The Concord Museum houses one of the oldest and most treasured collections of Americana in the country. It educates visitors of all ages about the history of Concord, Massachusetts and its continuing influence on American political, literary, and cultural life. The Museum’s nationally significant collection serves as a catalyst for changing exhibitions, extended classroom learning, dynamic programs and publications relevant to an ever-changing world. Founded in 1886 as the Concord Antiquarian Society, the Museum is a center of cultural enjoyment for the region and a gateway to the Town of Concord for visitors from around the world.
Collection highlights include Ralph Waldo Emerson’s study, Henry David Thoreau’s desk, spyglass, and show shoes, and one of the lanterns hung from Old North Church on the night of Paul Revere’s ride. Three new permanent galleries chronicling the events of April 19, 1775 and their revolutionary effect on American history have opened.
Following In Thoreau’s Footsteps
The Concord Museum is home to the world’s largest collection of objects related to Henry David Thoreau—more than 250 items in all.
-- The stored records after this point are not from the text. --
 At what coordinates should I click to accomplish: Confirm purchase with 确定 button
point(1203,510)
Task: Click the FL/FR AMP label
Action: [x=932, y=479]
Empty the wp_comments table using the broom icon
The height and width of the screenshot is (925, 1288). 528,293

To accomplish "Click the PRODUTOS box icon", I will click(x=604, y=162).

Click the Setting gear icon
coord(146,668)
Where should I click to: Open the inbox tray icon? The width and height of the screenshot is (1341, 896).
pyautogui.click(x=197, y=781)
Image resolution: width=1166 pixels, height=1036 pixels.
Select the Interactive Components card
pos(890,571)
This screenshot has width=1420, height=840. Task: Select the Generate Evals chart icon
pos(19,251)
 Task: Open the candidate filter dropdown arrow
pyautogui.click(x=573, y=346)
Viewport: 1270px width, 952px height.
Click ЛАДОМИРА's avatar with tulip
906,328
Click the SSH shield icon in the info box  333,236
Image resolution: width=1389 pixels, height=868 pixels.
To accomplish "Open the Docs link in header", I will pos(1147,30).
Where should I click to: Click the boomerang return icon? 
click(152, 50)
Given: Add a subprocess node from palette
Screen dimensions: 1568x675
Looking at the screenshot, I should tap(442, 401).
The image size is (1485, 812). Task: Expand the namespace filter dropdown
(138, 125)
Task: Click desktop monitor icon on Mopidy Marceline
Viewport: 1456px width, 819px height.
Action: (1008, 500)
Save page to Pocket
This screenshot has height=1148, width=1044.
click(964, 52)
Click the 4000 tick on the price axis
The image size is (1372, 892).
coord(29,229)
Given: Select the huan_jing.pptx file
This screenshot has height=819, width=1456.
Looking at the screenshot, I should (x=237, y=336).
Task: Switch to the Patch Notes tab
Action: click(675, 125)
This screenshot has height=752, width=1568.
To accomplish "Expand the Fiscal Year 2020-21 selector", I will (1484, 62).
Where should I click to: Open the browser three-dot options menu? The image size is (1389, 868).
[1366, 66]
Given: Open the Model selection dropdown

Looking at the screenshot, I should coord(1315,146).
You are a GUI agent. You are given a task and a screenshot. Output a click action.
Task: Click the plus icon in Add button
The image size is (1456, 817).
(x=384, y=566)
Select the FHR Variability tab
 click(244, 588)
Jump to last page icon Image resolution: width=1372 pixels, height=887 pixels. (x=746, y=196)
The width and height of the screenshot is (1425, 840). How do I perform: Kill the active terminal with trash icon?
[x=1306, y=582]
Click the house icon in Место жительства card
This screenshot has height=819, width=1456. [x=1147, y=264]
These include the green pine desk he bought at age 21 and kept for the rest of his life, using it when he wrote all his books and essays. The desk was in his house at Walden Pond, where he lived in 1845-47, and the Museum’s exhibit also includes a bed and chair from his Walden house.
Visitors can see things that Thoreau made himself, including a walking stick notched to measure the depth of snow (he called himself a “self -appointed inspector of snowstorms”); a box to store and display geological specimens, made for his friend Ellen Sewall (Osgood); and an Aeolian harp, an instrument that makes music when the wind blows across its strings. There are books Thoreau wrote (such as A Week on the Concord and Merrimack Rivers), books he read (such as The Bhagavad-Gita), and rare photographs, including an Ambrotype of Thoreau taken in 1862, the year of his death, and a Daguerreotype of his sister Sophia taken in the 1850s. Due to the fragile nature of works on paper, these objects are not always on display.
Tools that Thoreau used as a land surveyor are on display, as is a flute he enjoyed playing. In Maine, Thoreau purchased a Mi’kmaq porcupine-quill box that can be seen in the Museum, as well as a pair of Penobscot snowshoes that visitors can see in photographs.
Two highlights of the Museum’s Thoreau collection are related to his antislavery activism. One is the lock and key from the jail where Thoreau was locked up in 1846 for his antislavery tax protest. (He was only jailed for one night, but the experience inspired the essay we know as “Civil Disobedience.”) The other is a ceramic figurine depicting the characters Uncle Tom and Little Eva from the 1852 novel Uncle Tom’s Cabin. This item is believed to be a gift given to the Thoreau family in gratitude for helping a refugee from enslavement escape to Canada. The Museum’s exhibit also features a video by Thoreau biographer Laura Dassow Walls.
The Concord Museum has grown since it was built in 1930 on land donated by Ralph Waldo Emerson’s family. Visitors can now experience not only the Thoreau collection, but the stories of Concord’s other literary figures, its indigenous people, notable African Americans of Concord, and the “shot heard ’round the world” on the first day of the American Revolution.